WORK ITEM =
Among the entries below, which lines run from the line with "[region] (253, 1163)" through the line with "[Menge erhöhen] (973, 438)"? Retype those, both ends included, exactly and without pictures.

Stored records:
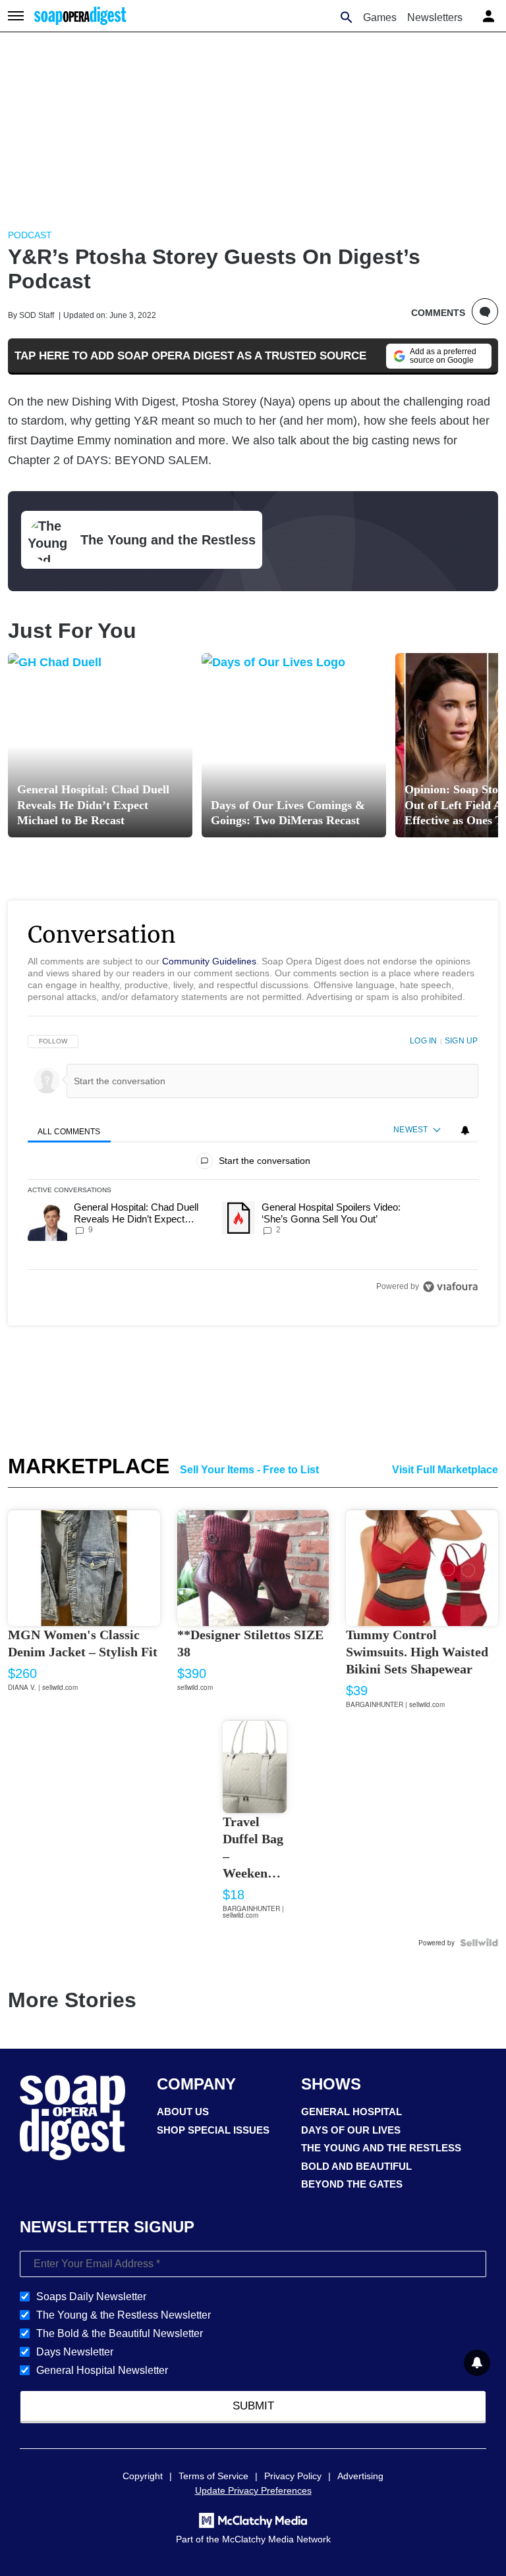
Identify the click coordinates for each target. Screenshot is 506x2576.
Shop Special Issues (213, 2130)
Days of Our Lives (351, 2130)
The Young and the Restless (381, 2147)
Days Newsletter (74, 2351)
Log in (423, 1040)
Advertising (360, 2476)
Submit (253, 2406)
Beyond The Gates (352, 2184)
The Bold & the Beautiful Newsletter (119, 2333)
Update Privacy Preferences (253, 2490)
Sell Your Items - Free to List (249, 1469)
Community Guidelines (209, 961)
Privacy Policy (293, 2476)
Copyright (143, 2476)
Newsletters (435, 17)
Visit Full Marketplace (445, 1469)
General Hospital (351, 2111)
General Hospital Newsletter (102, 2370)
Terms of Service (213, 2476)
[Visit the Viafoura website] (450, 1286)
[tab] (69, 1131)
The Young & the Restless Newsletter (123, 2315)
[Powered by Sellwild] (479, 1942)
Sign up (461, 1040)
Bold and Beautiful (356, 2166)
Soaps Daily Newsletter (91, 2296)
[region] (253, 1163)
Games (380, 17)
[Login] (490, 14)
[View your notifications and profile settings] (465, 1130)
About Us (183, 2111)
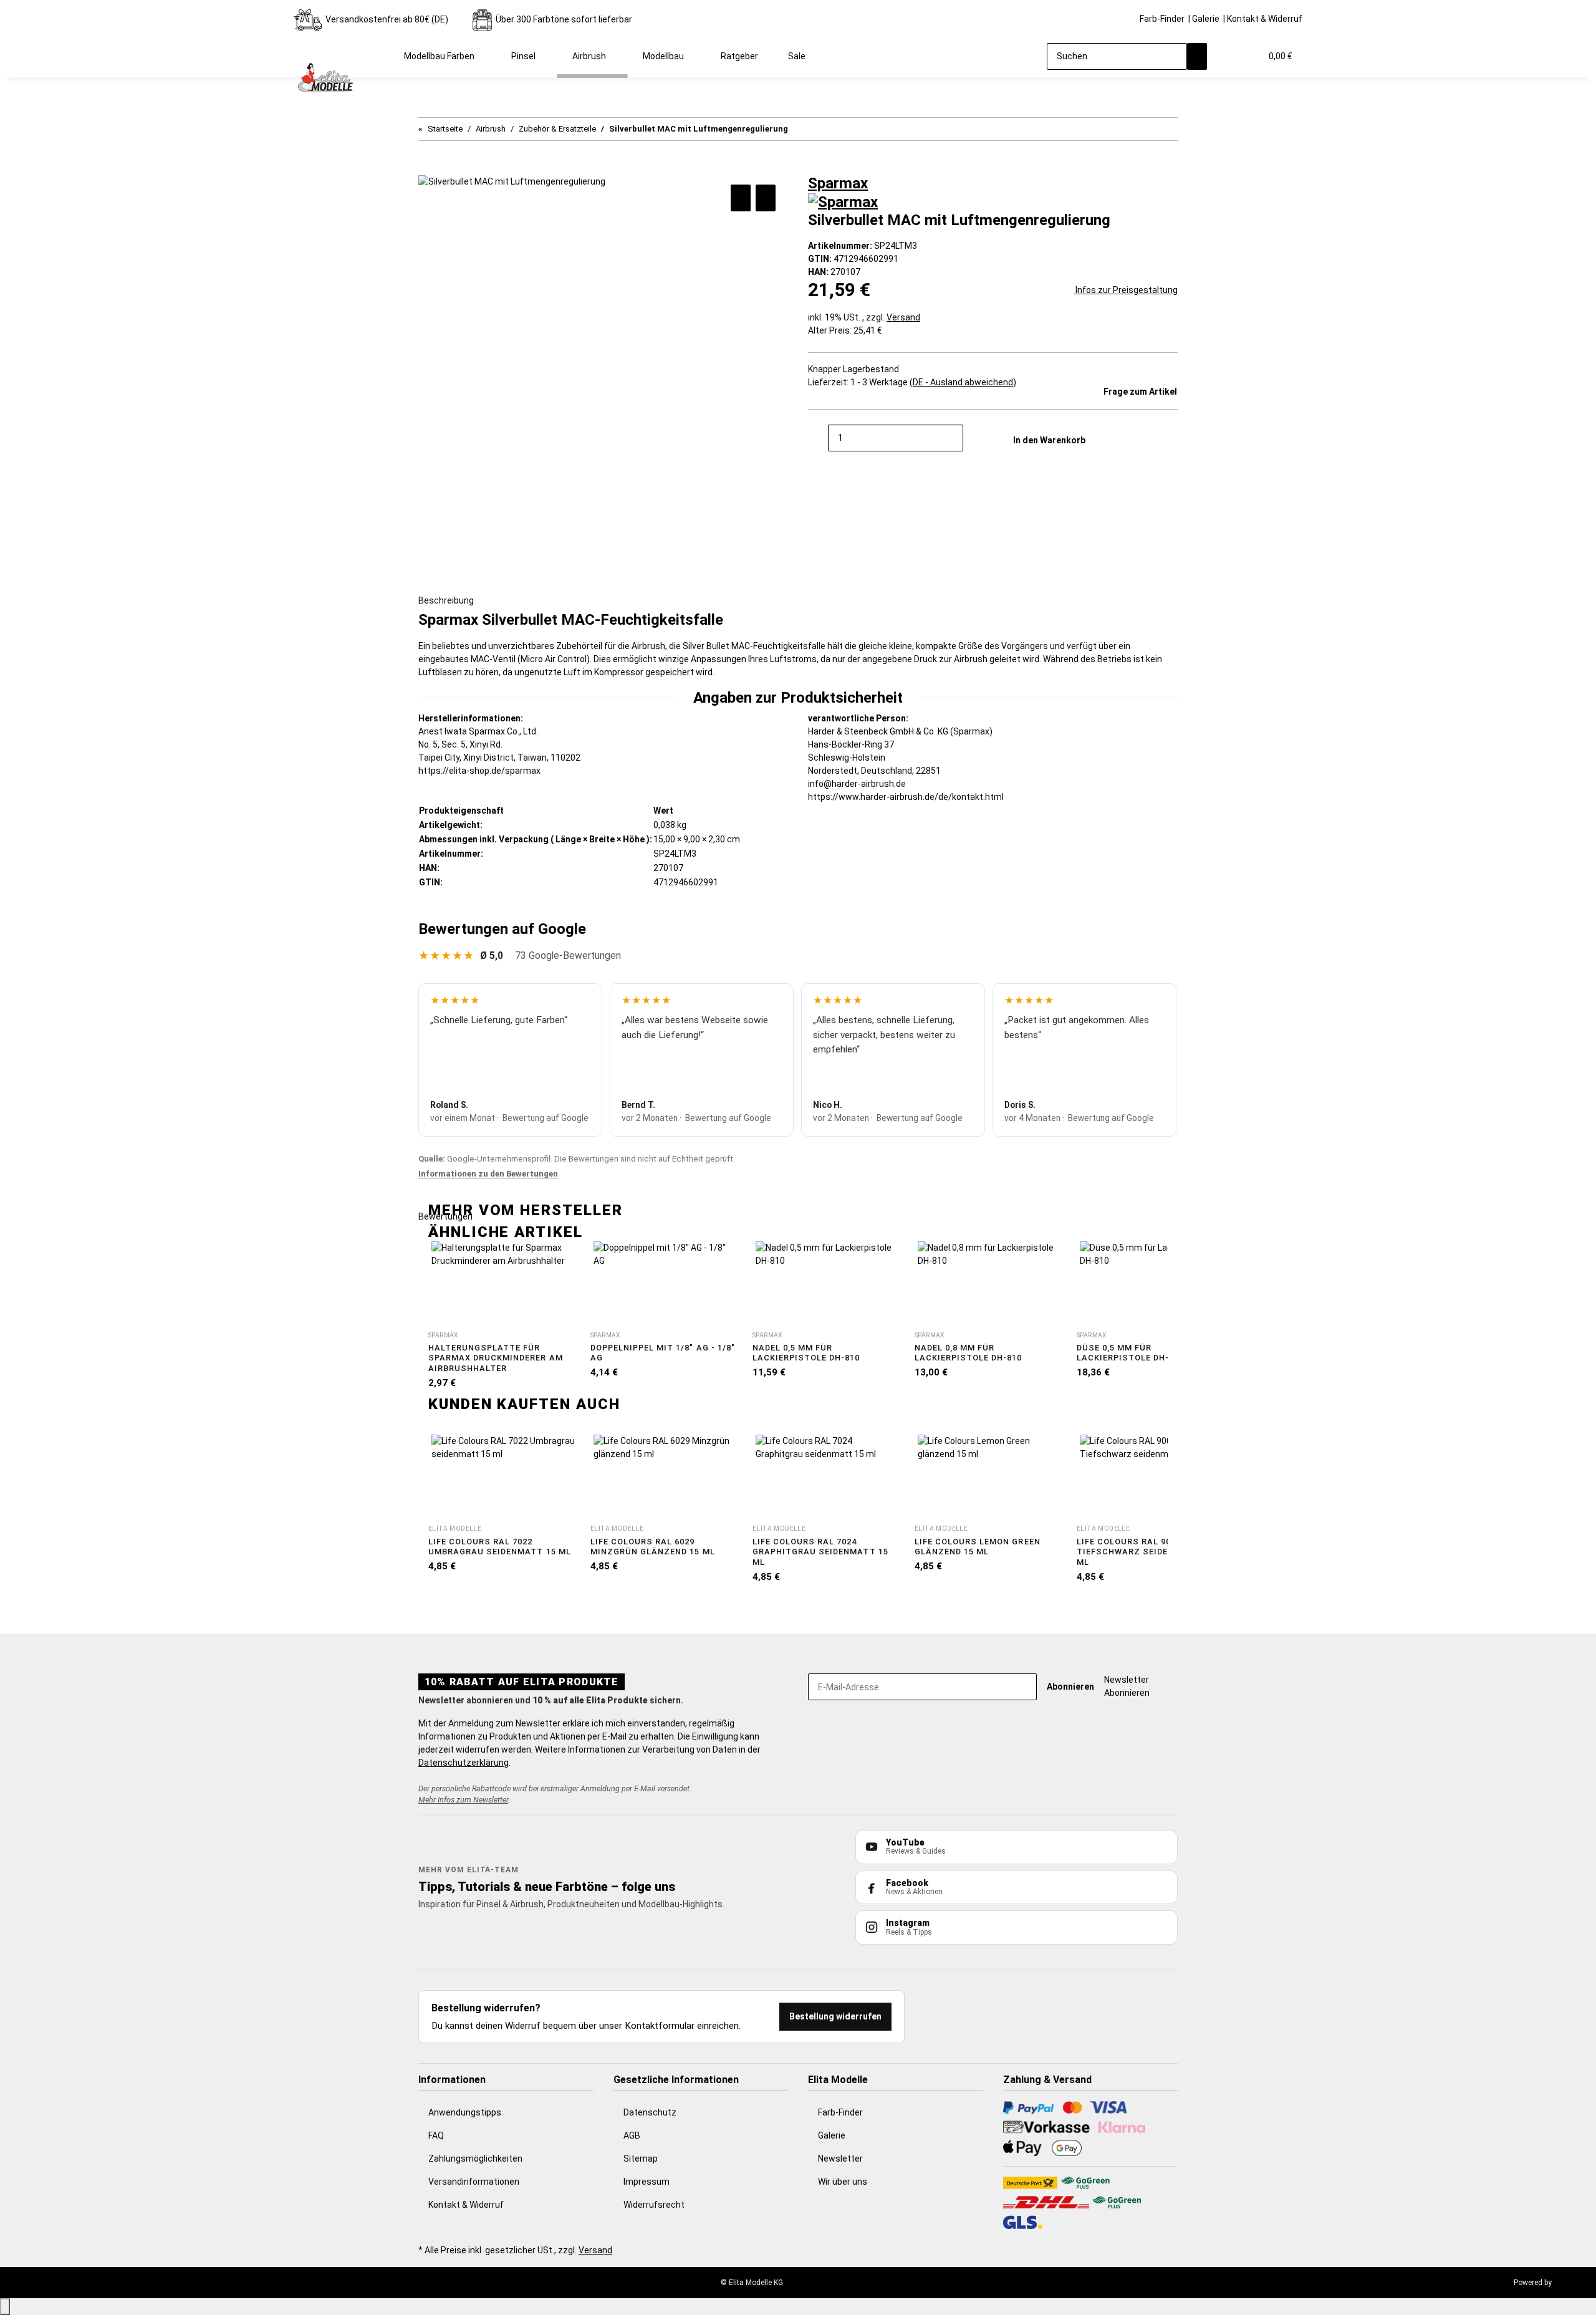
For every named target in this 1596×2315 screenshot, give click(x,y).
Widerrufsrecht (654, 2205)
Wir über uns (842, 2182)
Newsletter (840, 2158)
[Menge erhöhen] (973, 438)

--

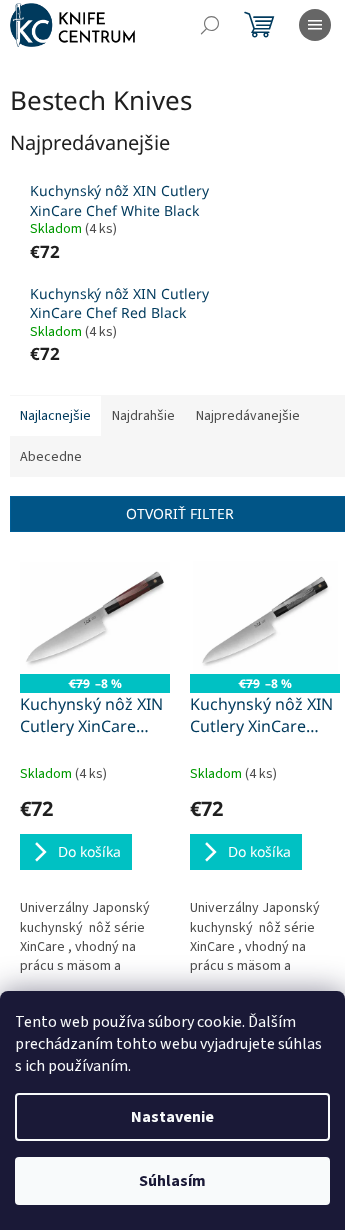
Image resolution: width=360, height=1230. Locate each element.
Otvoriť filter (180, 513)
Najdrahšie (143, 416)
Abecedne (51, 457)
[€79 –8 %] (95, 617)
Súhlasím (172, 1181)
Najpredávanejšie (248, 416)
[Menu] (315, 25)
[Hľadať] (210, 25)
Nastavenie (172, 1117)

COMPLETED EXERCISE =
[region] (253, 1163)
Games (380, 17)
[Login] (490, 14)
[View your notifications and profile settings] (465, 1130)
About Us (183, 2111)
For every named target in this 1596×2315 screenshot, give click(x,y).
Widerrufsrecht (654, 2205)
Wir über uns (842, 2182)
Newsletter (840, 2158)
[Menge erhöhen] (973, 438)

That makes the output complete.